* [PROVIDED PASSAGE]:
*** Begin section ***

Symbolic Regression via Deep Reinforcement Learning Enhanced Genetic Programming Seeding

Authors: Terrell Mundhenk, Mikel Landajuela, Ruben Glatt, Claudio P Santiago, Daniel faissol, Brenden K Petersen

NeurIPS 2021 | Conference PDF | Archive PDF | Plain Text | LLM Run Details

Reproducibility Variable Result LLM Response
Research Type Experimental On a number of common benchmark tasks to recover underlying expressions from a dataset, our method recovers 65% more expressions than a recently published top-performing model using the same experimental setup.
Researcher Affiliation Academia T. Nathan Mundhenk mundhenk1@llnl.gov Mikel Landajuela landajuelala1@llnl.gov Ruben Glatt glatt1@llnl.gov Claudio P. Santiago prata@llnl.gov Daniel M. Faissol faissol1@llnl.gov Brenden K. Petersen bp@llnl.gov Computational Engineering Division Lawrence Livermore National Laboratory Livermore, CA 94550
Pseudocode Yes Algorithm 1 Neural-guided genetic programming population seeding
Open Source Code Yes Source code is provided at www.github.com/brendenpetersen/deep-symbolic-optimization.
Open Datasets Yes We used two popular benchmark problem sets to compare our technique to other methods: Nguyen [Uy et al., 2014] and the R rationals [Krawiec and Pawlak, 2013]. Additionally, we introduce a new benchmark problem set with this work, which we call Livermore.

*** End section ***

* [BRIEF A]: In one to three sentences, explain why the symbolic regression page says the Nguyen and R rationals benchmark sets were used.
* [BRIEF B]:
Answer these questions from the symbolic regression page, one answer a line, marked the same way:
(i) How many more expressions does the method recover than a recently published top-performing model?
(ii) At what web address is the source code provided?
(iii) What name is given to the new benchmark problem set?
* [BRIEF C]: Carry the symbolic regression page on past its last line, keeping the same layout and tone.
You can skip the items; none of this work depends on them.

* [DATA SUPPLIED]:
*** Begin section ***

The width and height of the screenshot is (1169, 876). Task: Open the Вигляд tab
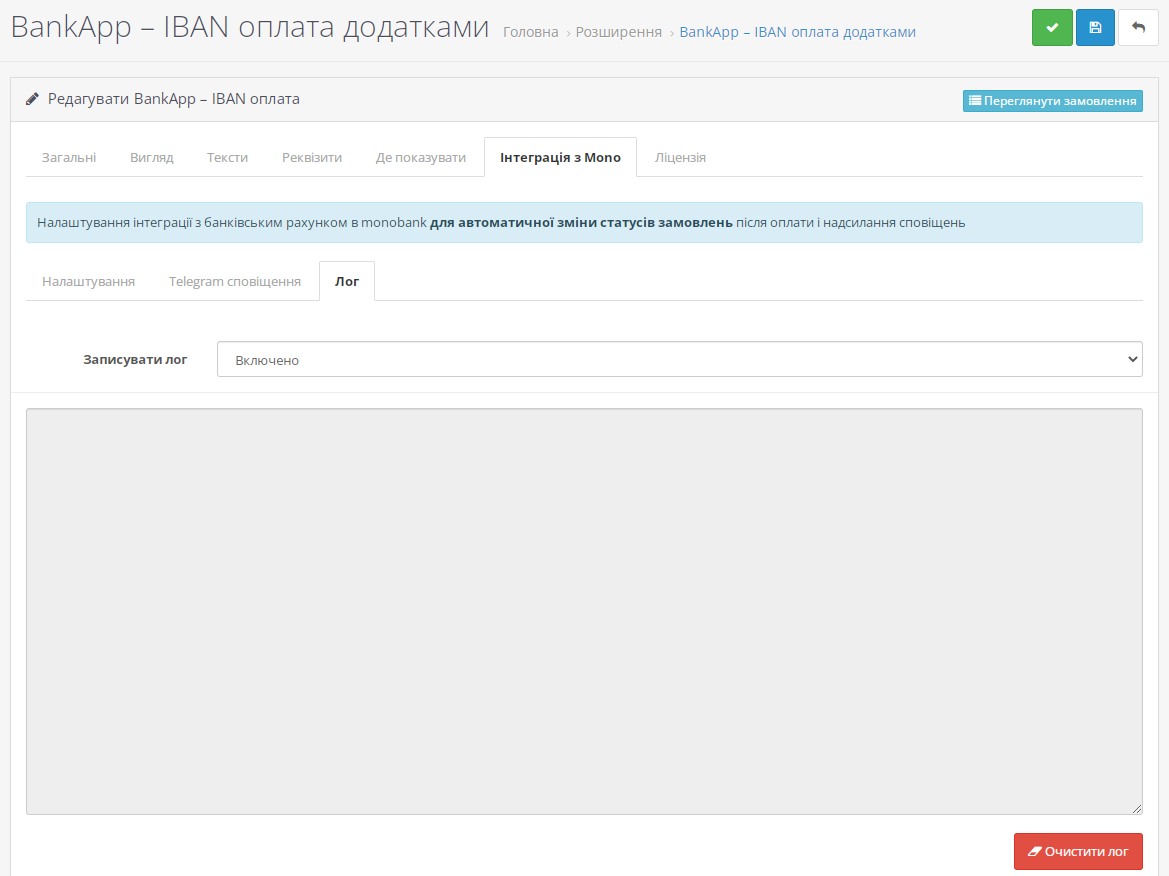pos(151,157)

*** End section ***
*** Begin section ***

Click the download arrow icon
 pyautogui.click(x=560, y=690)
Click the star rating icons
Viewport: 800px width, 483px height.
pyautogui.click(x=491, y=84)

*** End section ***

* [TASK ANSWER A]: The page says these two popular benchmark problem sets were used to compare the technique to other methods.

* [TASK ANSWER B]:
(i) 65% more.
(ii) www.github.com/brendenpetersen/deep-symbolic-optimization
(iii) Livermore.

* [TASK ANSWER C]:
Dataset Splits No The paper does not explicitly provide specific training/validation/test dataset splits (exact percentages, sample counts, or direct references to predefined splits) needed for reproduction in its main text.
Hardware Specification Yes Experiments were conducted on 36 core, 2.1 GHz, Intel Xeon E5-2695 workstations.
Software Dependencies No The paper mentions using 'DEAP' for the genetic programming component, but does not provide specific version numbers for DEAP or any other ancillary software components used in the experiments.
Experiment Setup Yes For all algorithms, we tuned hyperparameters using Nguyen-7 and R-3 . Hyperparameters are shown in Appendix Table 11. An important hyperparameter in our method is S, the number of GP generations to perform per RNN training step. Figure 2 shows a post-hoc analysis of how performance varies depending on how many GP steps we do between each RNN training step. The optimal number of steps is between 10 and 25.